The stock of outstanding private sector credit increased by 2.8 per cent to Shs13,336.9 billion in June 2018 from Shs12.979 billion in May, according to the latest performance of the Economy Report published by the Ministry of Finance .
The report released for the month of July indicates that the value of loans approved in June 2018 increased by 42.6 per cent to about Shs1.3 trillion from Shs896.5 billion in May 2018.
The report attributes the growth in the value of loan approvals partly to reduced risk averseness following reduction in non-performing loans.
By sector, trade received the largest share of credit at 23 per cent in the month of June 2018. Other notable recipients of credit were: manufacturing (22 per cent), transport & communication (18 per cent), personal & household loans (11 per cent); building, construction & real estate (10 per cent) and agriculture (10 per cent).
However, trade registered the most significant growth (15.67percent) in flow of credit during the month of June 2018. In addition, there was strong growth in credit extended to the manufacturing sector (15.13percent), Transport and Communication sector (11.25percent), and Mining and Quarrying (10.32percent) over the same period.
On the other hand, the value of credit extended to community, social and other services declined in June 2018.

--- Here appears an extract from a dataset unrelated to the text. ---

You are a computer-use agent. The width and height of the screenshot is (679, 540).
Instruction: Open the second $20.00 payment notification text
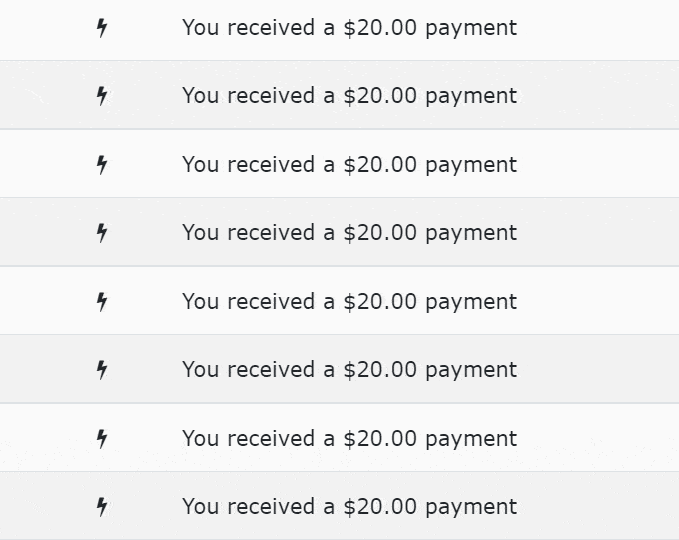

Treasury bills and treasury bonds
According to the report, during the month of July 2018, there were two T-Bill auctions and one T-Bond auction in the primary market which raised Shs385 billion, of which Shs203.7 billion was from T-Bills and Shs181.3 billion was from T-bonds. Shs299.3 billion was used for the refinancing of maturing debt whilst Shs85.7 billion went towards financing other activities in the government budget.
Merchandise trade deficit
According to the report, the merchandise trade deficit deteriorated by 44.4 per cent in June 2018 to US $190.7 million from US $132 million recorded in May 2018. The deterioration of the deficit is on account of a decline in the country’s export receipts, coupled with an increase in the import bill.
Compared to June 2017, the merchandise trade deficit widened by 21.5 percent to USD190.7 million in June 2018 from USD 156.9 million in May.
That report shows that merchandise export earnings increased on an annual basis but declined on a monthly basis as the total value of exports in June declined by 7.9 per cent to US $296.33 million from US $321.58 million recorded in May 2018.
The report attributes the decline in exports mainly to the fall in the value of gold, maize, beans, base metals and coffee following a drop in their respective volumes save for coffee who drop in value is a result of the drop in the international market.
However, compared to June 2017, export receipts grew by 6.7percent to US $296.33 million in June 2018 from US $277.63 million. And the report attributes the rise to mainly the higher earnings of gold, tea, maize, beans, fish and its products.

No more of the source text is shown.